寝床の骨格が整うと、次は温泉だ。フロントで「野営の者ですが、タオルを」と頼んでみるが、言葉が水のようにすり抜ける。相手は外国人スタッフ、こちらは曖昧な旅人の言葉。噛み合わないのも無理はない。それに、そもそも野営客は今夜たった二組だという。珍客なのだ、われわれは。少しの混乱ののち、先ほどの係が現れて話を繋ぎ、無事にタオルを手に入れた。
岬の湯は工事中とのことで、汀の湯へ向かう。フロントの左を真っ直ぐ、折れてエスカレータを下る。さらに左、そして直進。まるで小さな儀式のような動線だ。辿り着いた浴場は、空と海がひと続きになるような場所だった。生憎の空模様で絶景とまではいかないが、それでも海は堂々としている。風に押し上げられた鴎が、無駄に高いところまで舞い上がっていく。

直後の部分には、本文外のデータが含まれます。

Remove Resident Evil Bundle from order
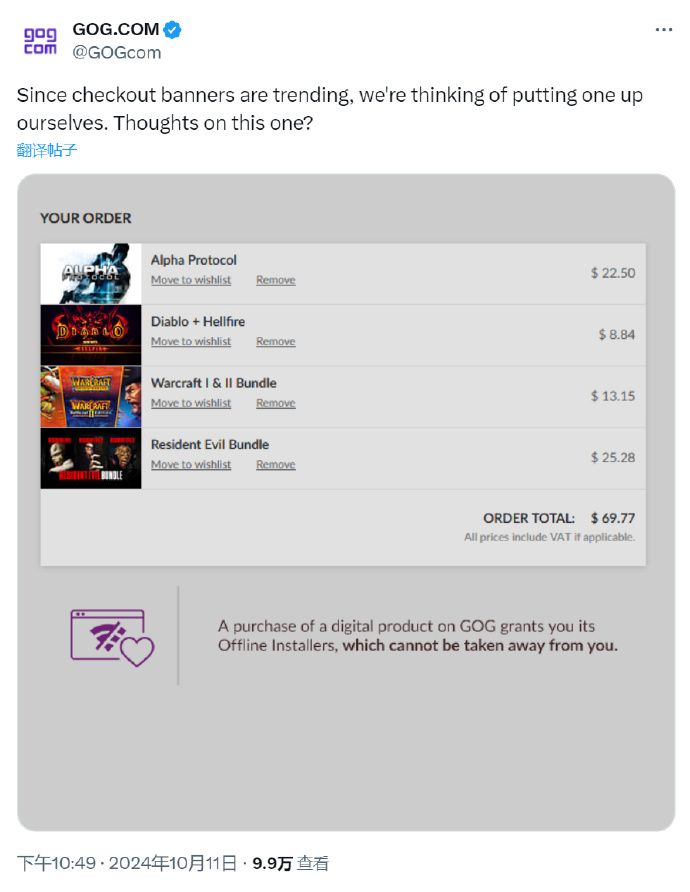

身体を洗い、湯に沈む。寒さで凍え切った皮膚に温かい湯が染みてくる。ふと見ると、禿げ上がった頭に手拭いを載せた、旅慣れた様子の男がいる。七十手前といったところか。軽く挨拶を交わす。北海道から車で来たと告げると、男は少しだけ目を細め、「俺も若いころな、大阪から北海道まで走ったもんだ」と言う。二階建ての時間が、一瞬で重なる。少し話し、すぐに離れる。旅の会話は長く続かない、それが良い。
湯上がりのサロンで連れを待つ。戻ると、夜が少しだけ深まっている。車に帰り、スーパーで仕入れた夕食を広げる。ビールで流し込む。味などどうでもいい。体がそれを求めているだけだ。やがて、抗いようのない眠気がやってくる。眠りに落ちるのも早い。